Pink’s background in dance and experience as a visual artist have allowed him to combine movement and drawing into what he calls “sound drawings.” Pink places a contact mic under the paper, which picks up the vibration of his drawing. As he moves the pencil around the paper, adjusting the pressure of the pencil and the levels of the mic as he goes, the resulting work is a “record of the sound.”

Pink also creates sound drawings by layering, which involves using a looper effects pedal to record different sounds in real time, and playing them over each other as he draws.

“The first thing I’m thinking about is the quality of the sound, but what’s interesting is I would never have created this drawing if I was just thinking about it as a drawing,” Pink said. “Because I started with the sound, it allowed me to approach the mark-making in a different kind of way that I normally wouldn’t have thought of. I work with dancers, and even though this isn’t obviously dance, in some ways, in my mind, my movement is just as important as all the other elements that add to the whole.”

Pink suspects that his work is unconsciously influenced by eastern ways of thought, like Zen, and Butoh dancing, a practice he became more familiar with during the four years he and his wife lived in Tokyo.

Butoh dancing, Pink explained, was an avant garde reaction to Western and Eastern styles of dance in the 60s.

“It has a lot to do with embodiment, using different kinds of visualization to create movement,” Pink said. “I’m not using those techniques directly in this work, but I think there’s definitely influences there.”
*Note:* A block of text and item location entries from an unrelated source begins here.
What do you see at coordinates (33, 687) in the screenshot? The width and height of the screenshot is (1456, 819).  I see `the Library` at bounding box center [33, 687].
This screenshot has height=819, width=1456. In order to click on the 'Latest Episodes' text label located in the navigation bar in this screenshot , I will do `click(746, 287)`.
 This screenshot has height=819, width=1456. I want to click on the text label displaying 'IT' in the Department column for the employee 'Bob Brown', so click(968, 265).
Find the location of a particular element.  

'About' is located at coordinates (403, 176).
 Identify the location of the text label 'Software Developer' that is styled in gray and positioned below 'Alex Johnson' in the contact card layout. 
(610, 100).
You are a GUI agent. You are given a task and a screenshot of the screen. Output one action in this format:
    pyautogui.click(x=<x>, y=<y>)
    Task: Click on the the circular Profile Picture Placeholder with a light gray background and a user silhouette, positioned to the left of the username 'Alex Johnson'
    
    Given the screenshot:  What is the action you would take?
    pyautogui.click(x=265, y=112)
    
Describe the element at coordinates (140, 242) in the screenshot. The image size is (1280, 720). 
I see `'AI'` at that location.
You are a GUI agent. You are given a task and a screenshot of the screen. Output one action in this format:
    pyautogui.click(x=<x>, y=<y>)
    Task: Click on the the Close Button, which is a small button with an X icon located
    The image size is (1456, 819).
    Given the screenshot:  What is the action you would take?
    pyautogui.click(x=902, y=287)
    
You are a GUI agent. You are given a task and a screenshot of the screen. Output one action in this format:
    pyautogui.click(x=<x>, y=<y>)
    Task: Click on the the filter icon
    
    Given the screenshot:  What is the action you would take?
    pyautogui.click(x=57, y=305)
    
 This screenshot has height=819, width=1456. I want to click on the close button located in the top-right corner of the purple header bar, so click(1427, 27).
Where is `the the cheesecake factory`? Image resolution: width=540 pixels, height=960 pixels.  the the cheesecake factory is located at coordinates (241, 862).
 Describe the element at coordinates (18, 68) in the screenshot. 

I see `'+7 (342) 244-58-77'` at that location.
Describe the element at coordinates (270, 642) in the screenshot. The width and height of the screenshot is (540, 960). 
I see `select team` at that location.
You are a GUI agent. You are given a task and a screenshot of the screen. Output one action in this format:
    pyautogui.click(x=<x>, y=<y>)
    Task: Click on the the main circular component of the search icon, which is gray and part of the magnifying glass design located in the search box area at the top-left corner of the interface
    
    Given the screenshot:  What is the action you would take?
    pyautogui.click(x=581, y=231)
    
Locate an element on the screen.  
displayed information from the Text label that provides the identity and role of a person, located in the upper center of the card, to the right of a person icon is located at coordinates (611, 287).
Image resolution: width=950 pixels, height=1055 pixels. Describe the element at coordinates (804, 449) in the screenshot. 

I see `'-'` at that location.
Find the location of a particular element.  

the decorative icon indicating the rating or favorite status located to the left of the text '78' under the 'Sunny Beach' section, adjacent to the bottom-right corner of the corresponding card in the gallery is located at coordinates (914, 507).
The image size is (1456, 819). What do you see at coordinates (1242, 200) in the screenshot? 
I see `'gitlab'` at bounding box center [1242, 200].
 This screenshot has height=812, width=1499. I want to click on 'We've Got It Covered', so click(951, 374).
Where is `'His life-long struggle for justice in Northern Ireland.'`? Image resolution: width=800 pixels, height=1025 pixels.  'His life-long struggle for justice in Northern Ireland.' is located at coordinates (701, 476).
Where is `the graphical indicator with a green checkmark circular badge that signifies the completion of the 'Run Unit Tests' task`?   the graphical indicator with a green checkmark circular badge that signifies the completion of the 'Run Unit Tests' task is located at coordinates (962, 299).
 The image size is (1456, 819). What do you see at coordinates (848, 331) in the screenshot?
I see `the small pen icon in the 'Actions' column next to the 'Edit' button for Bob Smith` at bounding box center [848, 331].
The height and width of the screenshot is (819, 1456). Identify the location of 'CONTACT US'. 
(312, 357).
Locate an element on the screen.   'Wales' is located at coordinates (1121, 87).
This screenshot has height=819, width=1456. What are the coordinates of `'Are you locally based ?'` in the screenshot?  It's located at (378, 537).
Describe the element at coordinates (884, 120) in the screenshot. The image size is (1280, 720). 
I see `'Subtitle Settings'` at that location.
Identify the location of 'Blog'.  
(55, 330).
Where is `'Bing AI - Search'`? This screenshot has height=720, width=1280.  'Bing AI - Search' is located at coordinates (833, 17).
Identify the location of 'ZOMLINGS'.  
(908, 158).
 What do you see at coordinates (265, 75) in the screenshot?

The Zen influence has more to do with Pink’s mindset as he creates his sound drawings.

“For me it’s a kind of meditation,” he said. “It’s definitely a frame of mind, getting into a kind of flow, and responding to the sound, responding to the visual, responding to the touch.”

The concept of sound drawings came about as Pink and some dancers worked in a Towson studio, bouncing ideas off each other. It began with the notion of blind contour drawing—looking at the  subject, not the paper, as you trace its image—and evolved into the artist closing their eyes to draw the dancer, relying only on a collaborator’s touch to “see” the movement of the dancer.

“If somebody over there is dancer, and I’m the drawer here with the paper and pencil, and there’s somebody behind me looking at the dancer and touching my body, it’s through that touch that I receive information and decide how to mark the paper,” Pink said. “We started to realize a lot of what we were doing was about how you translate different kinds of art forms. I’m interested in like, how do I capture the feeling of the dancer, the feeling of the sound on paper and drawing.”

Pink also sought to combine visual artistry with dance through the creation of Baltimore’s Akimbo Festival, a “site-specific” dance festival that Pink co-founded about six years ago with adjunct Towson faculty member Nicole Martinell.

The free festival occurs around September in Station North, and has involved about 28 local dance companies. The idea is that audience members can walk all over the neighborhood and “discover dance in unexpected places.”

Currently, Pink is working on a performance art piece for the EMP Collective in Baltimore, that will incorporate his sound drawings and dancers over the course of a weekend.

“I’m hoping to break down those kind of performance norms,” Pink said. “I want to create a space where the audience can come in and have an experience.”